**Work instruction**. Word for word, restate all of the entries.

• • • •

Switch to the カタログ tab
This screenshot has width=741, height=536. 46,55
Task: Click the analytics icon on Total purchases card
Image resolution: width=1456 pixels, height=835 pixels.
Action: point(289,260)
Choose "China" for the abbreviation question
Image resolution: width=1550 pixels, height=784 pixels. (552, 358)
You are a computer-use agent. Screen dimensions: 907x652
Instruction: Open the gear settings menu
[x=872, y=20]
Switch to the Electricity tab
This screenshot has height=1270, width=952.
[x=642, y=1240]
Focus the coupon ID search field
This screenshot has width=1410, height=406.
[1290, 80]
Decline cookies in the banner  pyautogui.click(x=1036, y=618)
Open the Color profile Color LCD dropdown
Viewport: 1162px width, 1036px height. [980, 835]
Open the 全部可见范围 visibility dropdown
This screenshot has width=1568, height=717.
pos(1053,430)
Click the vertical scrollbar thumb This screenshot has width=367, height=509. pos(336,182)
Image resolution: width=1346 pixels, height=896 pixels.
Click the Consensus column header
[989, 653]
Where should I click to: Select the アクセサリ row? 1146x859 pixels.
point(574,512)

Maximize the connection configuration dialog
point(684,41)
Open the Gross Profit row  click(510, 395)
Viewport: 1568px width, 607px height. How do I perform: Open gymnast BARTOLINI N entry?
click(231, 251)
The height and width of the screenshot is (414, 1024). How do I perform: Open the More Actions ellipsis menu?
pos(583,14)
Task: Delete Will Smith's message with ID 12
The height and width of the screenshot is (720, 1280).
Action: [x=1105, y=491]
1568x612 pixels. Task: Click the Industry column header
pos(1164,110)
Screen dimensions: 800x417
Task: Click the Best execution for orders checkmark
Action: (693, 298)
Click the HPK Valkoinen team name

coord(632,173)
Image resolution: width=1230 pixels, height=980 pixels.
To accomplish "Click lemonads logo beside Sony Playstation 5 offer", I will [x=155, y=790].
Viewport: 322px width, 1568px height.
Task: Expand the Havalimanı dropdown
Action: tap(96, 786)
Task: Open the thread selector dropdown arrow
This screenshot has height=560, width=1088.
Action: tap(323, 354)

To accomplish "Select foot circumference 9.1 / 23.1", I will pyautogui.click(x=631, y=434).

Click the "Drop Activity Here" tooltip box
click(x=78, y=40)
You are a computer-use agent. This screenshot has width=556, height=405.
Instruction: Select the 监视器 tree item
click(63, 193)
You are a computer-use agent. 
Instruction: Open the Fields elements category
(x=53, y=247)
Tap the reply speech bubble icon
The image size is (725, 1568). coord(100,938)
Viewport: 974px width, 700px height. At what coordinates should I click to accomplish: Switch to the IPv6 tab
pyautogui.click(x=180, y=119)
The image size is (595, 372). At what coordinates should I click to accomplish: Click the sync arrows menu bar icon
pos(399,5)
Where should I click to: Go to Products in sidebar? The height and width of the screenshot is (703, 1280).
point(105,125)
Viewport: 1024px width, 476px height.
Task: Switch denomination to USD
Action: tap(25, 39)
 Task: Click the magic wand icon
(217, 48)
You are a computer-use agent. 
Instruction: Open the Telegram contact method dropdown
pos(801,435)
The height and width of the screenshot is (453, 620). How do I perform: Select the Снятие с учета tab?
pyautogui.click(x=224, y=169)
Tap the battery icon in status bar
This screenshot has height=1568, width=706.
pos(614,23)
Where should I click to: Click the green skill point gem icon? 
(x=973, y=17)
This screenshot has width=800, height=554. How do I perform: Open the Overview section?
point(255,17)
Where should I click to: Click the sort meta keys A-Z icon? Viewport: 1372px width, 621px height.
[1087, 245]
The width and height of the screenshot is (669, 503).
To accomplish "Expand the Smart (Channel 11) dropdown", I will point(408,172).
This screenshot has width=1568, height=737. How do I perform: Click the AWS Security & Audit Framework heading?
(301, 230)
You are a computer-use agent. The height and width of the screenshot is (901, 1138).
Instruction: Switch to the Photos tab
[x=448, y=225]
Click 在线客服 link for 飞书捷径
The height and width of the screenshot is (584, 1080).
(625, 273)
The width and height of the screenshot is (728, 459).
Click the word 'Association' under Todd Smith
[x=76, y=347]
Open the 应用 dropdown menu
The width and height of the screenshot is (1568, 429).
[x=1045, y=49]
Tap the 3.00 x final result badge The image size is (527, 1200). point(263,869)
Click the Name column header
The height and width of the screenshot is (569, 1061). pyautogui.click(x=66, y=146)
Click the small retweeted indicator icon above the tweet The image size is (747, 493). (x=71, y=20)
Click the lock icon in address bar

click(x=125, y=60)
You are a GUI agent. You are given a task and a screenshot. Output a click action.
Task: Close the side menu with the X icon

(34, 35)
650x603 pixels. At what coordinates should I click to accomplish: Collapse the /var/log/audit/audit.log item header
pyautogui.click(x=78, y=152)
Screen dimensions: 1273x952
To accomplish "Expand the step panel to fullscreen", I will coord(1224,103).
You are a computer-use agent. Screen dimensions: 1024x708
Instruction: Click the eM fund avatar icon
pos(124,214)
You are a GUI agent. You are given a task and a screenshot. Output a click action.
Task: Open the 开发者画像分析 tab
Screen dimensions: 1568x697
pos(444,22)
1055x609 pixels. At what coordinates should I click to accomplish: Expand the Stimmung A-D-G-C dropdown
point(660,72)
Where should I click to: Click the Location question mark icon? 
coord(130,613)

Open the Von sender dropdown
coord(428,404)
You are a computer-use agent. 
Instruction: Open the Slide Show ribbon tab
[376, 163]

• • • •

**Solution to the problem**.
Switch to the カタログ tab
This screenshot has width=741, height=536. 46,55
Task: Click the analytics icon on Total purchases card
Image resolution: width=1456 pixels, height=835 pixels.
Action: point(289,260)
Choose "China" for the abbreviation question
Image resolution: width=1550 pixels, height=784 pixels. (552, 358)
You are a computer-use agent. Screen dimensions: 907x652
Instruction: Open the gear settings menu
[x=872, y=20]
Switch to the Electricity tab
This screenshot has height=1270, width=952.
[x=642, y=1240]
Focus the coupon ID search field
This screenshot has width=1410, height=406.
[1290, 80]
Decline cookies in the banner  pyautogui.click(x=1036, y=618)
Open the Color profile Color LCD dropdown
Viewport: 1162px width, 1036px height. [980, 835]
Open the 全部可见范围 visibility dropdown
This screenshot has width=1568, height=717.
pos(1053,430)
Click the vertical scrollbar thumb This screenshot has width=367, height=509. pos(336,182)
Image resolution: width=1346 pixels, height=896 pixels.
Click the Consensus column header
[989, 653]
Where should I click to: Select the アクセサリ row? 1146x859 pixels.
point(574,512)

Maximize the connection configuration dialog
point(684,41)
Open the Gross Profit row  click(510, 395)
Viewport: 1568px width, 607px height. How do I perform: Open gymnast BARTOLINI N entry?
click(231, 251)
The height and width of the screenshot is (414, 1024). How do I perform: Open the More Actions ellipsis menu?
pos(583,14)
Task: Delete Will Smith's message with ID 12
The height and width of the screenshot is (720, 1280).
Action: [x=1105, y=491]
1568x612 pixels. Task: Click the Industry column header
pos(1164,110)
Screen dimensions: 800x417
Task: Click the Best execution for orders checkmark
Action: (693, 298)
Click the HPK Valkoinen team name

coord(632,173)
Image resolution: width=1230 pixels, height=980 pixels.
To accomplish "Click lemonads logo beside Sony Playstation 5 offer", I will [x=155, y=790].
Viewport: 322px width, 1568px height.
Task: Expand the Havalimanı dropdown
Action: tap(96, 786)
Task: Open the thread selector dropdown arrow
This screenshot has height=560, width=1088.
Action: tap(323, 354)

To accomplish "Select foot circumference 9.1 / 23.1", I will pyautogui.click(x=631, y=434).

Click the "Drop Activity Here" tooltip box
click(x=78, y=40)
You are a computer-use agent. This screenshot has width=556, height=405.
Instruction: Select the 监视器 tree item
click(63, 193)
You are a computer-use agent. 
Instruction: Open the Fields elements category
(x=53, y=247)
Tap the reply speech bubble icon
The image size is (725, 1568). coord(100,938)
Viewport: 974px width, 700px height. At what coordinates should I click to accomplish: Switch to the IPv6 tab
pyautogui.click(x=180, y=119)
The image size is (595, 372). At what coordinates should I click to accomplish: Click the sync arrows menu bar icon
pos(399,5)
Where should I click to: Go to Products in sidebar? The height and width of the screenshot is (703, 1280).
point(105,125)
Viewport: 1024px width, 476px height.
Task: Switch denomination to USD
Action: tap(25, 39)
 Task: Click the magic wand icon
(217, 48)
You are a computer-use agent. 
Instruction: Open the Telegram contact method dropdown
pos(801,435)
The height and width of the screenshot is (453, 620). How do I perform: Select the Снятие с учета tab?
pyautogui.click(x=224, y=169)
Tap the battery icon in status bar
This screenshot has height=1568, width=706.
pos(614,23)
Where should I click to: Click the green skill point gem icon? 
(x=973, y=17)
This screenshot has width=800, height=554. How do I perform: Open the Overview section?
point(255,17)
Where should I click to: Click the sort meta keys A-Z icon? Viewport: 1372px width, 621px height.
[1087, 245]
The width and height of the screenshot is (669, 503).
To accomplish "Expand the Smart (Channel 11) dropdown", I will point(408,172).
This screenshot has width=1568, height=737. How do I perform: Click the AWS Security & Audit Framework heading?
(301, 230)
You are a computer-use agent. The height and width of the screenshot is (901, 1138).
Instruction: Switch to the Photos tab
[x=448, y=225]
Click 在线客服 link for 飞书捷径
The height and width of the screenshot is (584, 1080).
(625, 273)
The width and height of the screenshot is (728, 459).
Click the word 'Association' under Todd Smith
[x=76, y=347]
Open the 应用 dropdown menu
The width and height of the screenshot is (1568, 429).
[x=1045, y=49]
Tap the 3.00 x final result badge The image size is (527, 1200). point(263,869)
Click the Name column header
The height and width of the screenshot is (569, 1061). pyautogui.click(x=66, y=146)
Click the small retweeted indicator icon above the tweet The image size is (747, 493). (x=71, y=20)
Click the lock icon in address bar

click(x=125, y=60)
You are a GUI agent. You are given a task and a screenshot. Output a click action.
Task: Close the side menu with the X icon

(34, 35)
650x603 pixels. At what coordinates should I click to accomplish: Collapse the /var/log/audit/audit.log item header
pyautogui.click(x=78, y=152)
Screen dimensions: 1273x952
To accomplish "Expand the step panel to fullscreen", I will coord(1224,103).
You are a computer-use agent. Screen dimensions: 1024x708
Instruction: Click the eM fund avatar icon
pos(124,214)
You are a GUI agent. You are given a task and a screenshot. Output a click action.
Task: Open the 开发者画像分析 tab
Screen dimensions: 1568x697
pos(444,22)
1055x609 pixels. At what coordinates should I click to accomplish: Expand the Stimmung A-D-G-C dropdown
point(660,72)
Where should I click to: Click the Location question mark icon? 
coord(130,613)

Open the Von sender dropdown
coord(428,404)
You are a computer-use agent. 
Instruction: Open the Slide Show ribbon tab
[376, 163]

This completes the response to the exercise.